Structure-based models allow milliseconds effective timescale simulations of large biomolecular assemblies. In a structure-based model, the prevalent potential energy minima are defined to correspond to native structures. Here, we have developed an all-atom structure-based model in which non-hydrogen atoms and monovalent (K+, Cl-) and divalent (Mg 2+) ions electrostatics are described explicitly. The effective potentials for ion-ion and ion-RNA interactions are constructed such that solvation is treated implicitly. To ensure correct accumulation of various ionic species near the RNA, charge-charge desolvation potential is introduced.

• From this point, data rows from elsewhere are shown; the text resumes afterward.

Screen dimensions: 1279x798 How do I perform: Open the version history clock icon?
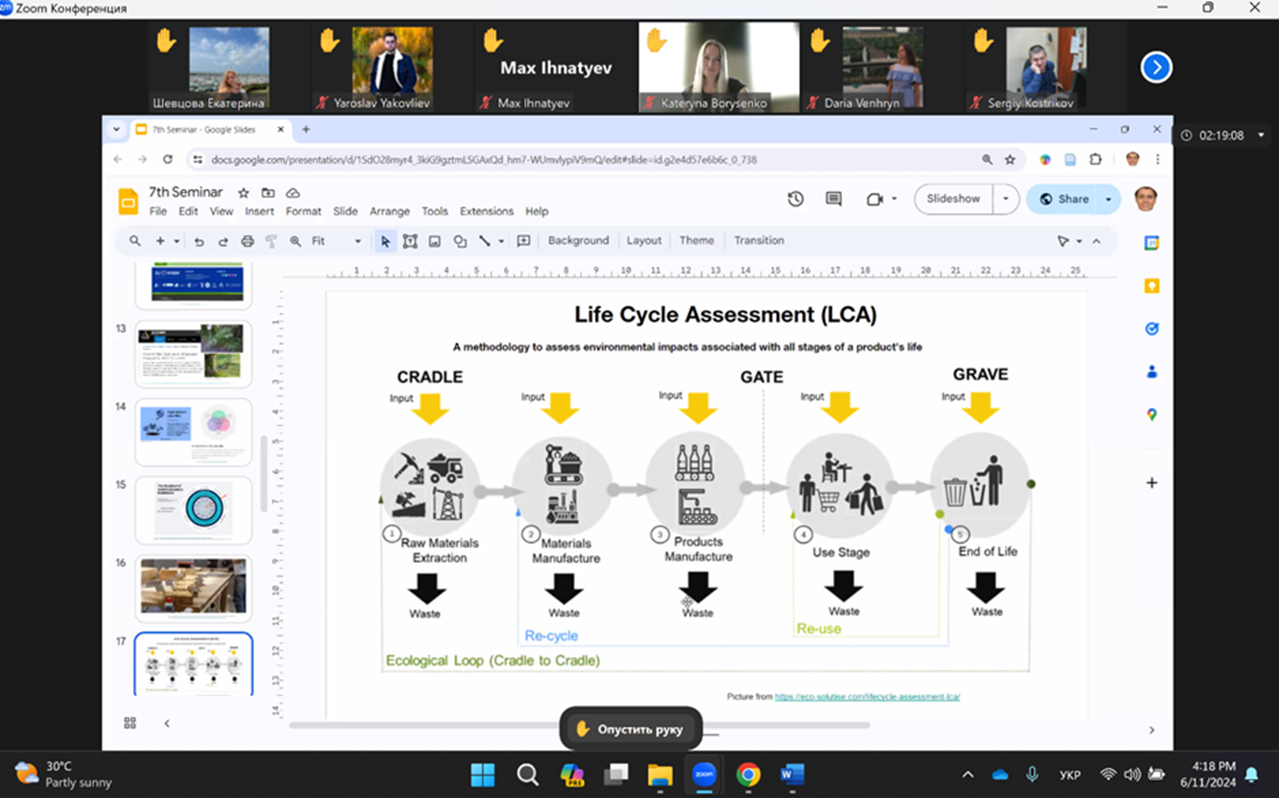[795, 199]
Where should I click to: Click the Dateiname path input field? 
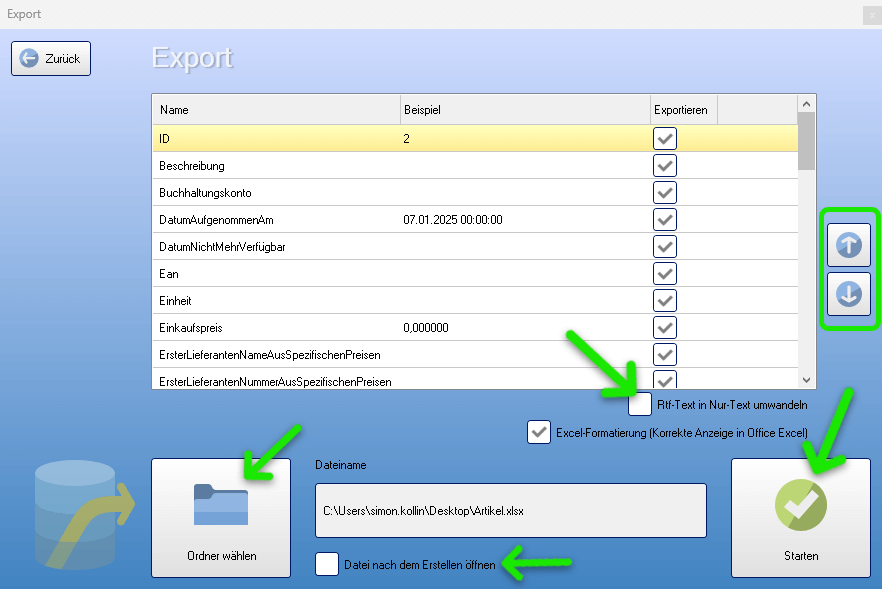[510, 510]
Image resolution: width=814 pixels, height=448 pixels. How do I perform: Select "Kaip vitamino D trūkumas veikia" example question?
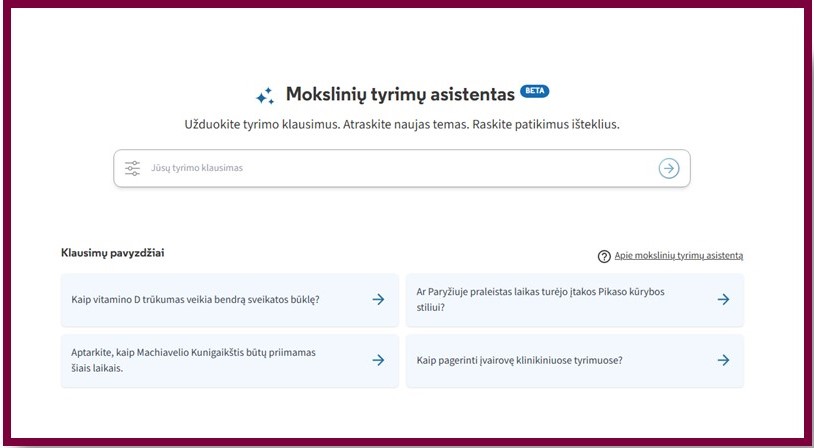coord(195,299)
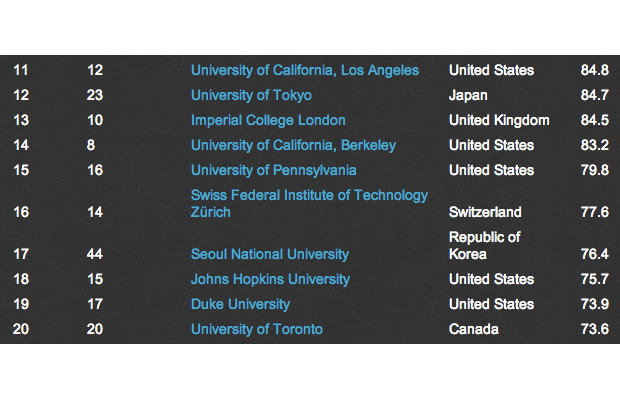Image resolution: width=620 pixels, height=400 pixels.
Task: Open Swiss Federal Institute of Technology Zürich
Action: (x=309, y=204)
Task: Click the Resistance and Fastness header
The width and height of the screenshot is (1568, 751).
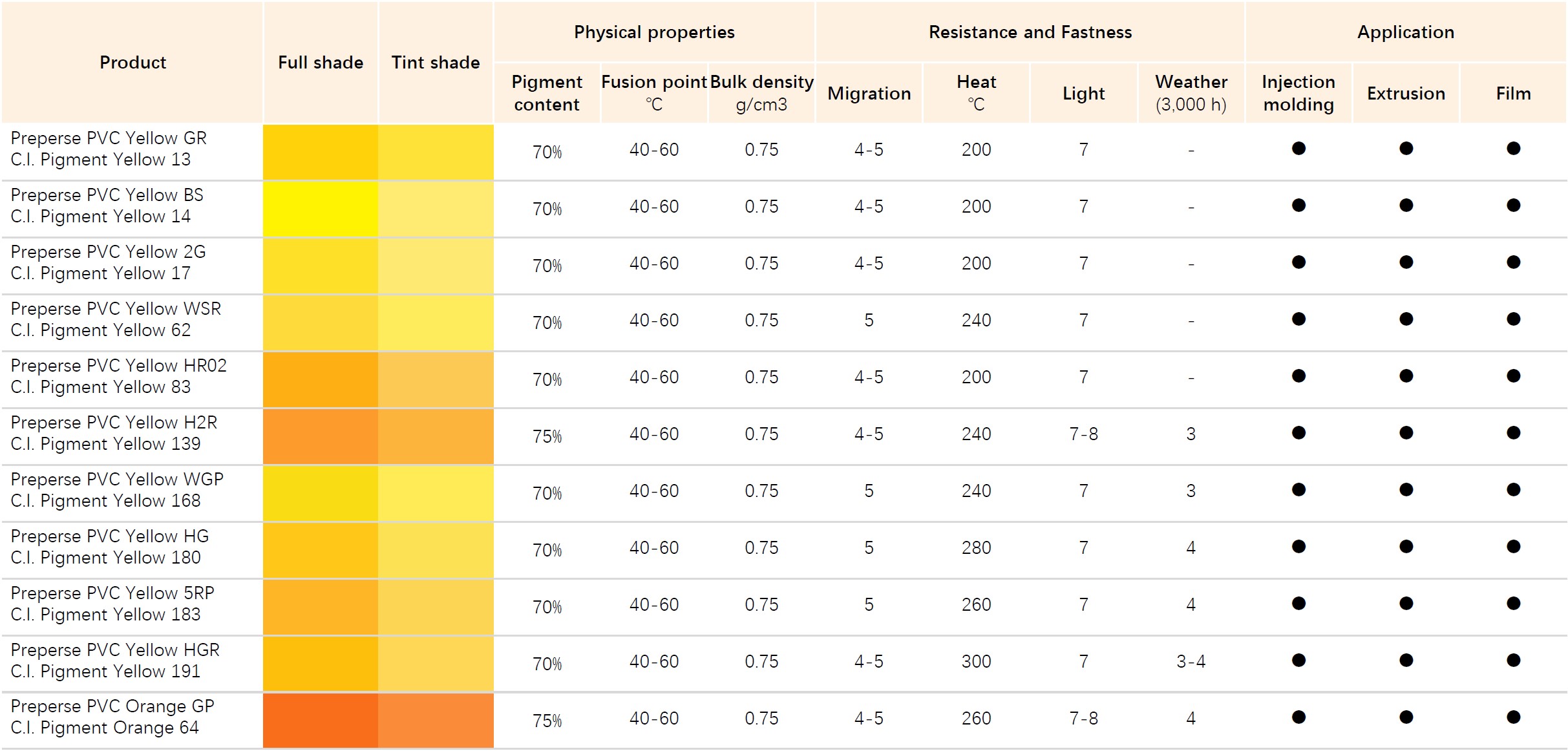Action: 1030,32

Using an iterative refinement protocol, the effective structure-based parameters aim to reproduce the potential of mean force obtained from two-microsecond explicit-solvent simulations of model RNA structure, until the parameters converge iteratively, optimizes the weights in the effective potential. This transferable set of effective potentials for ion-ion and ion-RNA interactions are then used in structure-based models of group II introns. We study the folding of solution NMR model structure D1κζ from group IIB intron Sc.ai5γ. We determine the association sites and the residence times of the metal ions around the RNA. We study the spatial distribution of Mg2+ as a function of Mg2+ ion concentration to provideimprints into high-affinity ion-RNA interactions that can be associated with tertiary motifs. We provide insights into how diffuse ion atmosphere, outer-sphere ions, site-bound ions, and flexibility drive conformation fluctuations in biomolecular assemblies.